**WHAT TO PRODUCE:**
Please transcribe the listing below with every word intact.

# # #

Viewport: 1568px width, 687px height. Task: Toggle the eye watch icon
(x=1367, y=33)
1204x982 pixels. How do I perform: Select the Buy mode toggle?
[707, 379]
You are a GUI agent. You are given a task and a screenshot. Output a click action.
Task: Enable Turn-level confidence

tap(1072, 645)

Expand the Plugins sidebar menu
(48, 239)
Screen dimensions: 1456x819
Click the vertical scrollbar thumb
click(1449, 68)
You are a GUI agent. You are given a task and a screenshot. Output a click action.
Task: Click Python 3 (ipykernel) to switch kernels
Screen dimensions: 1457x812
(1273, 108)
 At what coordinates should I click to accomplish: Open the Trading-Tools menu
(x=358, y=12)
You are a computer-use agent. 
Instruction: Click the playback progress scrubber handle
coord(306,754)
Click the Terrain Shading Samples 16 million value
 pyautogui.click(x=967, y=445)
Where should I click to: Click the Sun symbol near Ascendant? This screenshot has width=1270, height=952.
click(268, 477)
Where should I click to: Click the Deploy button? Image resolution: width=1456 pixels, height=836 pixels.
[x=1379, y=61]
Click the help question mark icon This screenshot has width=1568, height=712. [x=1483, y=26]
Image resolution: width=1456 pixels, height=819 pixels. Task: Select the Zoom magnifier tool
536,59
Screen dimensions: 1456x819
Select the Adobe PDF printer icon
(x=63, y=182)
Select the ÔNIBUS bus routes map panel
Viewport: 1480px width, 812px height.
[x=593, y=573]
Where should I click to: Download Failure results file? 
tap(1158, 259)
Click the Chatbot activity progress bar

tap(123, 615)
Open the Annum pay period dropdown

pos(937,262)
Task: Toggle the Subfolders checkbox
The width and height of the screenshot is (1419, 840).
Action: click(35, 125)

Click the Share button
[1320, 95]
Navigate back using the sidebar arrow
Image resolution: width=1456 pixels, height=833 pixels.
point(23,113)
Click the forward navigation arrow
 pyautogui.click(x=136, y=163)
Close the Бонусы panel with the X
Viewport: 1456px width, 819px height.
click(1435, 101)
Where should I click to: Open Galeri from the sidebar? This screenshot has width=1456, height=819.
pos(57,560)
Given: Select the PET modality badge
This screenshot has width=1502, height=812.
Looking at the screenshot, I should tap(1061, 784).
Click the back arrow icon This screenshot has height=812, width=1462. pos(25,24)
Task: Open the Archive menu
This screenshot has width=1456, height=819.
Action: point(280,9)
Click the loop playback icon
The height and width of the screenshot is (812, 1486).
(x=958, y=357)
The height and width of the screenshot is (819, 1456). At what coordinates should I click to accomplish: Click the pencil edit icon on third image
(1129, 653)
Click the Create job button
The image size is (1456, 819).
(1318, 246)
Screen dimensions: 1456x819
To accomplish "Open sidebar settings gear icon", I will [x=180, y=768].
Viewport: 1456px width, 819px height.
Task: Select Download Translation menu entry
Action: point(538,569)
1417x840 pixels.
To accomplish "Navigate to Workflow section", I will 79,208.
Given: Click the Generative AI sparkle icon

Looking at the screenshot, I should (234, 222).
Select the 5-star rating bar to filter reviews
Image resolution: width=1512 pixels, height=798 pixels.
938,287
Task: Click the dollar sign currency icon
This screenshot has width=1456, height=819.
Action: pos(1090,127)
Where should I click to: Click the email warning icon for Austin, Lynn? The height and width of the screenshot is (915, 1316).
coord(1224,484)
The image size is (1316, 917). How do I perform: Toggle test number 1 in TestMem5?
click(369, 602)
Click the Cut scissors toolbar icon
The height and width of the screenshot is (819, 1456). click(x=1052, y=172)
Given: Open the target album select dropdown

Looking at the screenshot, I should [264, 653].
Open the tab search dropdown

# # #

**ANSWER TO THIS EXERCISE:**
Viewport: 1568px width, 687px height. Task: Toggle the eye watch icon
(x=1367, y=33)
1204x982 pixels. How do I perform: Select the Buy mode toggle?
[707, 379]
You are a GUI agent. You are given a task and a screenshot. Output a click action.
Task: Enable Turn-level confidence

tap(1072, 645)

Expand the Plugins sidebar menu
(48, 239)
Screen dimensions: 1456x819
Click the vertical scrollbar thumb
click(1449, 68)
You are a GUI agent. You are given a task and a screenshot. Output a click action.
Task: Click Python 3 (ipykernel) to switch kernels
Screen dimensions: 1457x812
(1273, 108)
 At what coordinates should I click to accomplish: Open the Trading-Tools menu
(x=358, y=12)
You are a computer-use agent. 
Instruction: Click the playback progress scrubber handle
coord(306,754)
Click the Terrain Shading Samples 16 million value
 pyautogui.click(x=967, y=445)
Where should I click to: Click the Sun symbol near Ascendant? This screenshot has width=1270, height=952.
click(268, 477)
Where should I click to: Click the Deploy button? Image resolution: width=1456 pixels, height=836 pixels.
[x=1379, y=61]
Click the help question mark icon This screenshot has width=1568, height=712. [x=1483, y=26]
Image resolution: width=1456 pixels, height=819 pixels. Task: Select the Zoom magnifier tool
536,59
Screen dimensions: 1456x819
Select the Adobe PDF printer icon
(x=63, y=182)
Select the ÔNIBUS bus routes map panel
Viewport: 1480px width, 812px height.
[x=593, y=573]
Where should I click to: Download Failure results file? 
tap(1158, 259)
Click the Chatbot activity progress bar

tap(123, 615)
Open the Annum pay period dropdown

pos(937,262)
Task: Toggle the Subfolders checkbox
The width and height of the screenshot is (1419, 840).
Action: click(35, 125)

Click the Share button
[1320, 95]
Navigate back using the sidebar arrow
Image resolution: width=1456 pixels, height=833 pixels.
point(23,113)
Click the forward navigation arrow
 pyautogui.click(x=136, y=163)
Close the Бонусы panel with the X
Viewport: 1456px width, 819px height.
click(1435, 101)
Where should I click to: Open Galeri from the sidebar? This screenshot has width=1456, height=819.
pos(57,560)
Given: Select the PET modality badge
This screenshot has width=1502, height=812.
Looking at the screenshot, I should tap(1061, 784).
Click the back arrow icon This screenshot has height=812, width=1462. pos(25,24)
Task: Open the Archive menu
This screenshot has width=1456, height=819.
Action: point(280,9)
Click the loop playback icon
The height and width of the screenshot is (812, 1486).
(x=958, y=357)
The height and width of the screenshot is (819, 1456). At what coordinates should I click to accomplish: Click the pencil edit icon on third image
(1129, 653)
Click the Create job button
The image size is (1456, 819).
(1318, 246)
Screen dimensions: 1456x819
To accomplish "Open sidebar settings gear icon", I will [x=180, y=768].
Viewport: 1456px width, 819px height.
Task: Select Download Translation menu entry
Action: point(538,569)
1417x840 pixels.
To accomplish "Navigate to Workflow section", I will 79,208.
Given: Click the Generative AI sparkle icon

Looking at the screenshot, I should (234, 222).
Select the 5-star rating bar to filter reviews
Image resolution: width=1512 pixels, height=798 pixels.
938,287
Task: Click the dollar sign currency icon
This screenshot has width=1456, height=819.
Action: pos(1090,127)
Where should I click to: Click the email warning icon for Austin, Lynn? The height and width of the screenshot is (915, 1316).
coord(1224,484)
The image size is (1316, 917). How do I perform: Toggle test number 1 in TestMem5?
click(369, 602)
Click the Cut scissors toolbar icon
The height and width of the screenshot is (819, 1456). click(x=1052, y=172)
Given: Open the target album select dropdown

Looking at the screenshot, I should [264, 653].
Open the tab search dropdown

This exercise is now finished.